This becomes even more clear from Chart 3, which shows annual compound rates of growth of exports in dollar values for the major product groups, over the two halves of the decade. Note that this division also marks the period before and after the formation of the World Trade Organisation, which was supposed to lead to a rapid and exponential expansion in world trade. In all the major commodity groups except mining (for which the increase in export value growth is almost entirely the result of rising oil prices) rates of growth of exports in world markets have fallen, and for agricultural exports they have turned negative.
Chart 3 >>
 
 
Obviously, the promise of rapid trade expansion consequent upon the signing of the Uruguay Round GATT agreement has thus far turned out to be a false one. A basic reason for this has indeed been because the expectations of increased market access for developing countries have not been met. In the areas where developing countries expected the most gains – tropical agricultural products and textiles and ready made garments, market access conditions for developing countries have worsened.
 
And this has happened completely within the legal provisions of the GATT Agreement. This tends to confirm the point made by critics at the time, that these agreements themselves were flawed and unequal, drawn up in forms which were inimical to the interests of developing countries as well as workers and consumers in developed countries.
 
The combination of stagnant or reduced market access and increased export dependence of many developing countries has meant that many developing countries have had to respond to this by trying even harder to push out exports, at lower prices if necessary. In fact this downward pressure on many export prices has been evident even in developed countries, and in both primary and manufactured goods.
 
Chart 4 describes the movement of unit values of exports over the 1990s. It shows how, other than for oil, unit export values have declined continuously from the rather low peak of 1995. For agricultural exports, which have been the hardest hit, unit values of exports have fallen by nearly 20 per cent just in the five year period between 1995 and 2000. Even for manufactured goods, unit values have fallen by 17 per cent over the same five year period. These translate into very sharp annual average declines of nearly 5 per cent and 4 per cent respectively, as Chart 5 indicates.
Chart 4 >> Chart 5 >>
 
These world trade price declines are especially evident in the case of primary commodities other than oil. Chart 6 shows how prices of raw and processed food have fallen over the 1990s, and Chart 7 makes it clear that minerals and metals other than petroleum have also faced stagnant or falling prices. Incidentally, as can be seen from Chart 8, even crude petroleum prices have only risen significantly in the last two years of the decade, and that has created the impression of buoyant prices in this category.

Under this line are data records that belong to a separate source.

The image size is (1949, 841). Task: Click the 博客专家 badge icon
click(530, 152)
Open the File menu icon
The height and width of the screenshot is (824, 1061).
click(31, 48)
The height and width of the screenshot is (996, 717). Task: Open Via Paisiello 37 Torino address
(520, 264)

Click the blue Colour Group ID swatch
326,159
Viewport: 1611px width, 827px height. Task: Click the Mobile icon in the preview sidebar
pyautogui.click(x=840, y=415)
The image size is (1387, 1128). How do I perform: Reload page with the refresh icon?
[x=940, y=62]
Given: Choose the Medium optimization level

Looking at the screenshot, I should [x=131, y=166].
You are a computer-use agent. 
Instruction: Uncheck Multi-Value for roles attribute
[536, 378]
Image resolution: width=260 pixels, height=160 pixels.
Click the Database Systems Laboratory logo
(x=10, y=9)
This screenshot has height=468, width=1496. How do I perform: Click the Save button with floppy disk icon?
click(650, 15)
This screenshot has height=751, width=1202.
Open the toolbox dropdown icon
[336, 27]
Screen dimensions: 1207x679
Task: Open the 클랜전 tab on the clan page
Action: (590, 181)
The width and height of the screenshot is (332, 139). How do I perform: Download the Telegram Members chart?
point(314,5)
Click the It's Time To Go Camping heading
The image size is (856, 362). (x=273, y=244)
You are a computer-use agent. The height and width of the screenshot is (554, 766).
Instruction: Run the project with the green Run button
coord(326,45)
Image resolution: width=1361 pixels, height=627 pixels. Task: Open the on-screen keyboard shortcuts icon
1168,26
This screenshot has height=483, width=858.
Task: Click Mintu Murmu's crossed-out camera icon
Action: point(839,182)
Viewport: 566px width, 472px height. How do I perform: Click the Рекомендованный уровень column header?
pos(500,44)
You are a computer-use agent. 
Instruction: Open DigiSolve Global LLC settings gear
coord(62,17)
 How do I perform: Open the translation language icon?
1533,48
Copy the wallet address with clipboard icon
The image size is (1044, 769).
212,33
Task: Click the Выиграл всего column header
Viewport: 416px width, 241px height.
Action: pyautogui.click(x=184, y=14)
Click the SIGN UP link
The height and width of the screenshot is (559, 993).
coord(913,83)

Chart 6>> Chart 7 >>  Chart 8 >>
 
The interesting point that emerges from the Charts 9 a, b, and c is that in the two decades since 1980, the share of developing countries in world trade has not increased, which is quite contrary to general position. Even in the decade 1980-1990, which was the period of rapid expansion of manufacturing exports from the East Asian economies and other newly industrialising nations, the overall share of developing countries in total world exports fell quite sharply, largely because of the decline in primary exports in value terms. The subsequent recovery in share over the 1990s in turn can be traced once again to primary exports – essentially the rise in oil prices – rather than manufactured goods exports as such.
Chart 9a >> Chart 9b >> Chart 9c>>

 
The point in all this is of course that that the expectations about greater access to developed country markets, or about trade deregulation leading to much expanded volumes of trading activity and greater prosperity for developing country exporters as well, have proved to be false thus far. It is misleading to argue that all these benefits would become evident only by 2005 : the point is that the GATT Agreement was supposed to have unleashed dynamic processes which would already have made themselves felt through more buoyant trade, but in fact the opposite has occurred.
 
It is in this context that developing countries’ demands for review and implementation of the existing treaties must be seen. The point is that developing countries have not received trade benefits which would have made it worth their while to give up so much in terms of the adverse consequences of the TRIPS agreement, their own import liberalisation which has affected domestic output and employment, and loss of sovereignty in other decision making. And therefore the calls for review of the agreements, their implications and implementation, followed by possible renegotiation of these agreements, are perfectly legitimate demands.